• [WHAT THIS TASK INVOLVES]: A line-by-line copy of the material below is required.

• [DATASET ENTRIES]:

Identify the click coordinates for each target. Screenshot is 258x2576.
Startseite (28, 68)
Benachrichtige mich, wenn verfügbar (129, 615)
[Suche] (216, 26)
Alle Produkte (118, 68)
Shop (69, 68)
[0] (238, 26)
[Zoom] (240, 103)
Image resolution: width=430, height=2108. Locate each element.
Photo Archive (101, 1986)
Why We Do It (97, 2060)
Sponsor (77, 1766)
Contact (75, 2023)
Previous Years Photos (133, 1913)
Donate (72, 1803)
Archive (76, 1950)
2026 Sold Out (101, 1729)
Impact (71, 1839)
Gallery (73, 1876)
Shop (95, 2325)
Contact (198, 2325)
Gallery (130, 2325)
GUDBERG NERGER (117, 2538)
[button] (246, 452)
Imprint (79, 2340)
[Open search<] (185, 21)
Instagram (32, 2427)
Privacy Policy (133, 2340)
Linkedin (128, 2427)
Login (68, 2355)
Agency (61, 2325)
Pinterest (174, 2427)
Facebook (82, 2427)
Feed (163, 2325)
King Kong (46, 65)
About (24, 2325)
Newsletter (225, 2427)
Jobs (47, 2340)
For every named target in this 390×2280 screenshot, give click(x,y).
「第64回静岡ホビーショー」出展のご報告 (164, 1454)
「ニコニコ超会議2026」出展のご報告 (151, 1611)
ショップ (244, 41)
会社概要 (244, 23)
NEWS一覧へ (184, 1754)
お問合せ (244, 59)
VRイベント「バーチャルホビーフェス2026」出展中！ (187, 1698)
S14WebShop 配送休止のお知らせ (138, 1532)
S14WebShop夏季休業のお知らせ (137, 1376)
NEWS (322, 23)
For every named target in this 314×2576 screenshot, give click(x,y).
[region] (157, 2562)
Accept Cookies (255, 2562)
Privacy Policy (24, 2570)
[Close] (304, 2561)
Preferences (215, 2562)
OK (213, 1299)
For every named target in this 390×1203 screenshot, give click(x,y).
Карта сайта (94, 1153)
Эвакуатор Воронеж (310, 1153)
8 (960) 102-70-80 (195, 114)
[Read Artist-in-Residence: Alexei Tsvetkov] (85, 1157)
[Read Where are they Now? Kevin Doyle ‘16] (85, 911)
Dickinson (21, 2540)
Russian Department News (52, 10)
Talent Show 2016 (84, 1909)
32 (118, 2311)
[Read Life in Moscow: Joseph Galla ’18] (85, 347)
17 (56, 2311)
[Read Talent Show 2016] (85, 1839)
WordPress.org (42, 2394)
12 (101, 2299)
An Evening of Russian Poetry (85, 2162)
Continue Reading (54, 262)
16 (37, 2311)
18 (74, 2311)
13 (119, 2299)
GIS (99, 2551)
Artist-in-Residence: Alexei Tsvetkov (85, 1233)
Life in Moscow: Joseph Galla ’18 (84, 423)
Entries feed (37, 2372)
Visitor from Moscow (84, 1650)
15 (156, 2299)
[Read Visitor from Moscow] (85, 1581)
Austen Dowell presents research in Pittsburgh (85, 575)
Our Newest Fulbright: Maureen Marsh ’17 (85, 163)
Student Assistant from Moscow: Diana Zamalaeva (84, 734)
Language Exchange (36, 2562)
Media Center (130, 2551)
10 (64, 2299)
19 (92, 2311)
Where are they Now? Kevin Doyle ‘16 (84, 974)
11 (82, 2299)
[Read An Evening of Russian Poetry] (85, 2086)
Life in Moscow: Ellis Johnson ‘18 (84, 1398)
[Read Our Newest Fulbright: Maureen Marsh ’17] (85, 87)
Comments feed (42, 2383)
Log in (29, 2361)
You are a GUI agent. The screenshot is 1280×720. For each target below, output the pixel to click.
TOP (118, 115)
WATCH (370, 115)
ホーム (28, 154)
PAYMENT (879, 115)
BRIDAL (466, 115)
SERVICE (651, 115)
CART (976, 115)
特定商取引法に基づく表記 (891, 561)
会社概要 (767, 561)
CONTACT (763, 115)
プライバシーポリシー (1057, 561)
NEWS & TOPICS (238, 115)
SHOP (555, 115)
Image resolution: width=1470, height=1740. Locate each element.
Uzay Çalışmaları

• [RESPONSE AREA]:
Identify the click coordinates for each target. Screenshot is 258x2576.
Startseite (28, 68)
Benachrichtige mich, wenn verfügbar (129, 615)
[Suche] (216, 26)
Alle Produkte (118, 68)
Shop (69, 68)
[0] (238, 26)
[Zoom] (240, 103)
Image resolution: width=430, height=2108. Locate each element.
Photo Archive (101, 1986)
Why We Do It (97, 2060)
Sponsor (77, 1766)
Contact (75, 2023)
Previous Years Photos (133, 1913)
Donate (72, 1803)
Archive (76, 1950)
2026 Sold Out (101, 1729)
Impact (71, 1839)
Gallery (73, 1876)
Shop (95, 2325)
Contact (198, 2325)
Gallery (130, 2325)
GUDBERG NERGER (117, 2538)
[button] (246, 452)
Imprint (79, 2340)
[Open search<] (185, 21)
Instagram (32, 2427)
Privacy Policy (133, 2340)
Linkedin (128, 2427)
Login (68, 2355)
Agency (61, 2325)
Pinterest (174, 2427)
Facebook (82, 2427)
Feed (163, 2325)
King Kong (46, 65)
About (24, 2325)
Newsletter (225, 2427)
Jobs (47, 2340)
For every named target in this 390×2280 screenshot, give click(x,y).
「第64回静岡ホビーショー」出展のご報告 (164, 1454)
「ニコニコ超会議2026」出展のご報告 (151, 1611)
ショップ (244, 41)
会社概要 (244, 23)
NEWS一覧へ (184, 1754)
お問合せ (244, 59)
VRイベント「バーチャルホビーフェス2026」出展中！ (187, 1698)
S14WebShop 配送休止のお知らせ (138, 1532)
S14WebShop夏季休業のお知らせ (137, 1376)
NEWS (322, 23)
For every named target in this 314×2576 screenshot, give click(x,y).
[region] (157, 2562)
Accept Cookies (255, 2562)
Privacy Policy (24, 2570)
[Close] (304, 2561)
Preferences (215, 2562)
OK (213, 1299)
For every named target in this 390×1203 screenshot, give click(x,y).
Карта сайта (94, 1153)
Эвакуатор Воронеж (310, 1153)
8 (960) 102-70-80 (195, 114)
[Read Artist-in-Residence: Alexei Tsvetkov] (85, 1157)
[Read Where are they Now? Kevin Doyle ‘16] (85, 911)
Dickinson (21, 2540)
Russian Department News (52, 10)
Talent Show 2016 (84, 1909)
32 (118, 2311)
[Read Life in Moscow: Joseph Galla ’18] (85, 347)
17 (56, 2311)
[Read Talent Show 2016] (85, 1839)
WordPress.org (42, 2394)
12 (101, 2299)
An Evening of Russian Poetry (85, 2162)
Continue Reading (54, 262)
16 (37, 2311)
18 (74, 2311)
13 (119, 2299)
GIS (99, 2551)
Artist-in-Residence: Alexei Tsvetkov (85, 1233)
Life in Moscow: Joseph Galla ’18 (84, 423)
Entries feed (37, 2372)
Visitor from Moscow (84, 1650)
15 (156, 2299)
[Read Visitor from Moscow] (85, 1581)
Austen Dowell presents research in Pittsburgh (85, 575)
Our Newest Fulbright: Maureen Marsh ’17 (85, 163)
Student Assistant from Moscow: Diana Zamalaeva (84, 734)
Language Exchange (36, 2562)
Media Center (130, 2551)
10 (64, 2299)
19 (92, 2311)
Where are they Now? Kevin Doyle ‘16 (84, 974)
11 (82, 2299)
[Read An Evening of Russian Poetry] (85, 2086)
Life in Moscow: Ellis Johnson ‘18 (84, 1398)
[Read Our Newest Fulbright: Maureen Marsh ’17] (85, 87)
Comments feed (42, 2383)
Log in (29, 2361)
You are a GUI agent. The screenshot is 1280×720. For each target below, output the pixel to click.
TOP (118, 115)
WATCH (370, 115)
ホーム (28, 154)
PAYMENT (879, 115)
BRIDAL (466, 115)
SERVICE (651, 115)
CART (976, 115)
特定商取引法に基づく表記 (891, 561)
会社概要 (767, 561)
CONTACT (763, 115)
プライバシーポリシー (1057, 561)
NEWS & TOPICS (238, 115)
SHOP (555, 115)
Image resolution: width=1470, height=1740. Locate each element.
Uzay Çalışmaları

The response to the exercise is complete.